Electric school buses offer significant fuel cost savings over propane buses due to their higher energy efficiency and the generally lower cost of electricity compared to propane. Fleet managers and taxpayers who transition to electric stand to see millions in savings over the total lifetime of the vehicle’s cost of ownership. Districts using electric school buses are seeing cost savings of $2,000 on fuel and $4,400 in maintenance per bus each year.

While some school districts are currently seeing inflated pricing, we anticipate costs to come down over the next few years as the market expands.


Additionally, electric buses offer school districts an advantage no other technology can match: their large batteries and predictable schedules make them perfect candidates for bidirectional charging, which allows bus batteries to power homes, schools, and critical facilities during grid emergencies and power outages.

By sending energy back to the grid and directly to buildings, they can power heaters, air conditioners, refrigerators and medical devices — and even keep the lights on at critical facilities during emergencies. The charging patterns of electric buses take advantage of lower-cost energy at night, further reducing fuel costs.

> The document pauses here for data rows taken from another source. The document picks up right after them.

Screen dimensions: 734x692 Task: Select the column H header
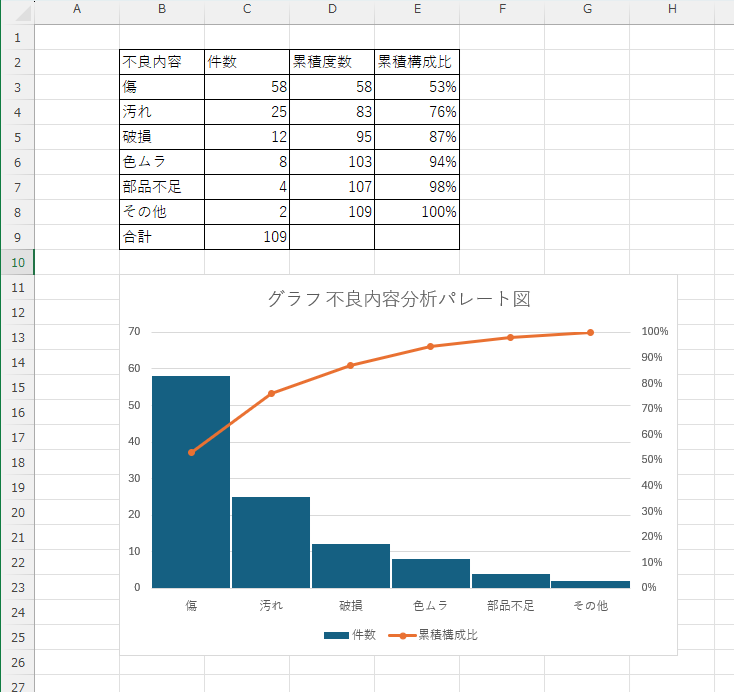pos(671,9)
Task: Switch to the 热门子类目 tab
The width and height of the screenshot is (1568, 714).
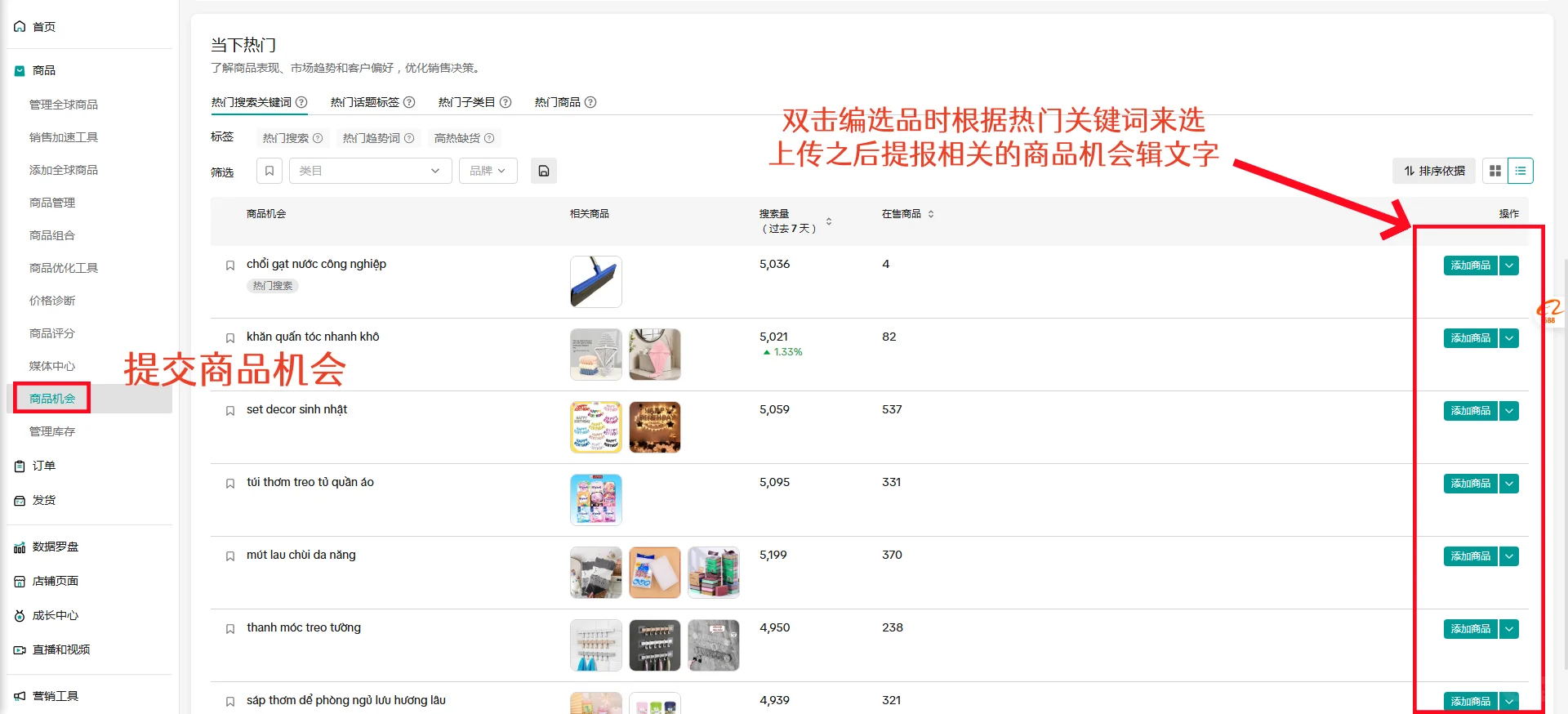Action: tap(466, 102)
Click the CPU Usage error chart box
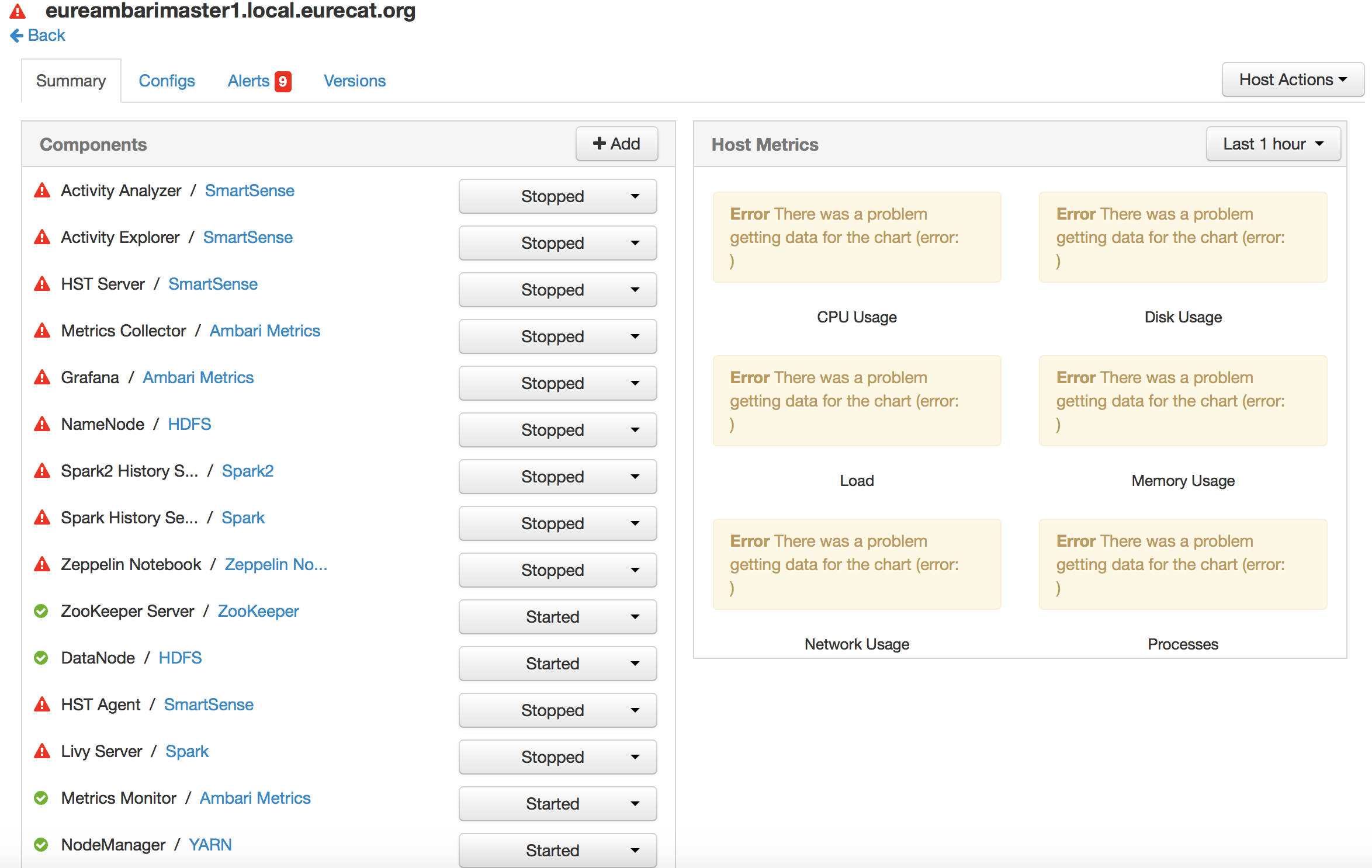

And during peak demand periods (like hot summer days when school’s out), buses can make money by selling power back to the grid.

A Smart Choice with Available Funding

Admittedly, investing the upfront costs necessary to purchase new bus fleets is a big decision for school districts and local leaders. But federal and state programs now offer historic funding that can nearly eliminate the up-front costs of going electric.

More than $5 billion in grants and rebates are available for vehicle purchases, charging infrastructure and workforce development. Another $7.5 billion will fund 500,000 new public charging stations across the country, which will supplement private and depot charging stations. Many states are also funding the transition to electric school buses. For example, Illinois and Florida are allocating a portion of their Volkswagen settlement money to electric school buses, and Maryland has set target dates for their transition to electric school buses.

Various campaigns and programs are supporting this transition, like the all-inclusive fleet leasing model started by Highland Electric and other federal grant programs contained within the Inflation Reduction Act, such as the Clean Heavy-Duty Vehicle Program and commercial vehicle tax credits.

In short, electric school buses aren’t just a part of our future — they are a viable option today and the best solution for school districts seeking to improve the health of their children and communities.  No other option comes close.

Melody Reis is the Senior Legislative and Regulatory Policy Manager at Moms Clean Air Force, an affiliate of EDF.